_Work instruction_. Reprint the full listing exactly.

START Records for processing

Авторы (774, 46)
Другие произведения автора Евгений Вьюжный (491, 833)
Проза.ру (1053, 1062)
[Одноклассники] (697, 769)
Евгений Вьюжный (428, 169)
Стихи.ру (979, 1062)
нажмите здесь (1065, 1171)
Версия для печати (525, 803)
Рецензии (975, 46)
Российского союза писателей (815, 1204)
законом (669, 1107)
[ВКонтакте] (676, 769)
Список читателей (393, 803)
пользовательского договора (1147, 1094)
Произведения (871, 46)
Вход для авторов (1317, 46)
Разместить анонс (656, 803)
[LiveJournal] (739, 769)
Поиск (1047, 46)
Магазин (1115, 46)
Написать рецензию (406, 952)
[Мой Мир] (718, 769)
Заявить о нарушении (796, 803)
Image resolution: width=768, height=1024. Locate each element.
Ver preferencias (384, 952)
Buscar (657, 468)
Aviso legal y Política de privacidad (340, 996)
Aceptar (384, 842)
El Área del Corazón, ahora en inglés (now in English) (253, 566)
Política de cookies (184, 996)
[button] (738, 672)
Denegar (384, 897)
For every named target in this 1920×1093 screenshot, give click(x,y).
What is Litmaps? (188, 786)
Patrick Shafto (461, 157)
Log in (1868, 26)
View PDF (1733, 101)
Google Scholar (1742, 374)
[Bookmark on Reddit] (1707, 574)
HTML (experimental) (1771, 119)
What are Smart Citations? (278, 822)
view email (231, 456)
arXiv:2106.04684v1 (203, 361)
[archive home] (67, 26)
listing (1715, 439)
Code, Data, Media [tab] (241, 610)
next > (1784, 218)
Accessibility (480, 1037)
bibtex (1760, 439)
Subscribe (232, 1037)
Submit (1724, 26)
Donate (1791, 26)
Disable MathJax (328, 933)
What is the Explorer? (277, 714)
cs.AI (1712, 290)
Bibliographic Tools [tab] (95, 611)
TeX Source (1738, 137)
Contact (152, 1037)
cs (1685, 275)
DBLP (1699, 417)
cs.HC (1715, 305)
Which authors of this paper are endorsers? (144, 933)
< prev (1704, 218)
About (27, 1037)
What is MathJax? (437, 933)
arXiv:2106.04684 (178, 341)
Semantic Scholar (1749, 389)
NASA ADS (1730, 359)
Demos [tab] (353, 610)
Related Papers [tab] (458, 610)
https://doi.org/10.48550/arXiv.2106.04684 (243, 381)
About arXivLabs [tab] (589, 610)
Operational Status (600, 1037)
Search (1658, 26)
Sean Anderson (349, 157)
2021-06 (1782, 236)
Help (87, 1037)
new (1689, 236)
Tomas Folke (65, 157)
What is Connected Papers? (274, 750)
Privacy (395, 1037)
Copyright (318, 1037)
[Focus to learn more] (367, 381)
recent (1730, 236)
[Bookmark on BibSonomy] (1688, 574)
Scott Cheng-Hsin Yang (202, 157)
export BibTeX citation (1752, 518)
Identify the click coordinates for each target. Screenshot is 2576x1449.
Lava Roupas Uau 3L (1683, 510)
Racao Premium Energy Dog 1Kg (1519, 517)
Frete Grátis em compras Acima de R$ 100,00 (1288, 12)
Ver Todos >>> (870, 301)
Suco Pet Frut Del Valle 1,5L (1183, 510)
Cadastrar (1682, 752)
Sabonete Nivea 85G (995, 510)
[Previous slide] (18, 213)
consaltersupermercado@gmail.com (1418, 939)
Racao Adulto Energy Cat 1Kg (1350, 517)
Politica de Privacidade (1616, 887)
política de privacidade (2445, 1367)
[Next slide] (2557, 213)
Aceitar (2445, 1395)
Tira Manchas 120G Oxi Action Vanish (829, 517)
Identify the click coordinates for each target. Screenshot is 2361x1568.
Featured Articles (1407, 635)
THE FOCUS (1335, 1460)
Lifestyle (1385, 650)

END Records for processing

_Result of the exercise_.
Авторы (774, 46)
Другие произведения автора Евгений Вьюжный (491, 833)
Проза.ру (1053, 1062)
[Одноклассники] (697, 769)
Евгений Вьюжный (428, 169)
Стихи.ру (979, 1062)
нажмите здесь (1065, 1171)
Версия для печати (525, 803)
Рецензии (975, 46)
Российского союза писателей (815, 1204)
законом (669, 1107)
[ВКонтакте] (676, 769)
Список читателей (393, 803)
пользовательского договора (1147, 1094)
Произведения (871, 46)
Вход для авторов (1317, 46)
Разместить анонс (656, 803)
[LiveJournal] (739, 769)
Поиск (1047, 46)
Магазин (1115, 46)
Написать рецензию (406, 952)
[Мой Мир] (718, 769)
Заявить о нарушении (796, 803)
Image resolution: width=768, height=1024. Locate each element.
Ver preferencias (384, 952)
Buscar (657, 468)
Aviso legal y Política de privacidad (340, 996)
Aceptar (384, 842)
El Área del Corazón, ahora en inglés (now in English) (253, 566)
Política de cookies (184, 996)
[button] (738, 672)
Denegar (384, 897)
For every named target in this 1920×1093 screenshot, give click(x,y).
What is Litmaps? (188, 786)
Patrick Shafto (461, 157)
Log in (1868, 26)
View PDF (1733, 101)
Google Scholar (1742, 374)
[Bookmark on Reddit] (1707, 574)
HTML (experimental) (1771, 119)
What are Smart Citations? (278, 822)
view email (231, 456)
arXiv:2106.04684v1 (203, 361)
[archive home] (67, 26)
listing (1715, 439)
Code, Data, Media [tab] (241, 610)
next > (1784, 218)
Accessibility (480, 1037)
bibtex (1760, 439)
Subscribe (232, 1037)
Submit (1724, 26)
Donate (1791, 26)
Disable MathJax (328, 933)
What is the Explorer? (277, 714)
cs.AI (1712, 290)
Bibliographic Tools [tab] (95, 611)
TeX Source (1738, 137)
Contact (152, 1037)
cs (1685, 275)
DBLP (1699, 417)
cs.HC (1715, 305)
Which authors of this paper are endorsers? (144, 933)
< prev (1704, 218)
About (27, 1037)
What is MathJax? (437, 933)
arXiv:2106.04684 (178, 341)
Semantic Scholar (1749, 389)
NASA ADS (1730, 359)
Demos [tab] (353, 610)
Related Papers [tab] (458, 610)
https://doi.org/10.48550/arXiv.2106.04684 (243, 381)
About arXivLabs [tab] (589, 610)
Operational Status (600, 1037)
Search (1658, 26)
Sean Anderson (349, 157)
2021-06 (1782, 236)
Help (87, 1037)
new (1689, 236)
Tomas Folke (65, 157)
What is Connected Papers? (274, 750)
Privacy (395, 1037)
Copyright (318, 1037)
[Focus to learn more] (367, 381)
recent (1730, 236)
[Bookmark on BibSonomy] (1688, 574)
Scott Cheng-Hsin Yang (202, 157)
export BibTeX citation (1752, 518)
Identify the click coordinates for each target. Screenshot is 2576x1449.
Lava Roupas Uau 3L (1683, 510)
Racao Premium Energy Dog 1Kg (1519, 517)
Frete Grátis em compras Acima de R$ 100,00 (1288, 12)
Ver Todos >>> (870, 301)
Suco Pet Frut Del Valle 1,5L (1183, 510)
Cadastrar (1682, 752)
Sabonete Nivea 85G (995, 510)
[Previous slide] (18, 213)
consaltersupermercado@gmail.com (1418, 939)
Racao Adulto Energy Cat 1Kg (1350, 517)
Politica de Privacidade (1616, 887)
política de privacidade (2445, 1367)
[Next slide] (2557, 213)
Aceitar (2445, 1395)
Tira Manchas 120G Oxi Action Vanish (829, 517)
Identify the click coordinates for each target. Screenshot is 2361x1568.
Featured Articles (1407, 635)
THE FOCUS (1335, 1460)
Lifestyle (1385, 650)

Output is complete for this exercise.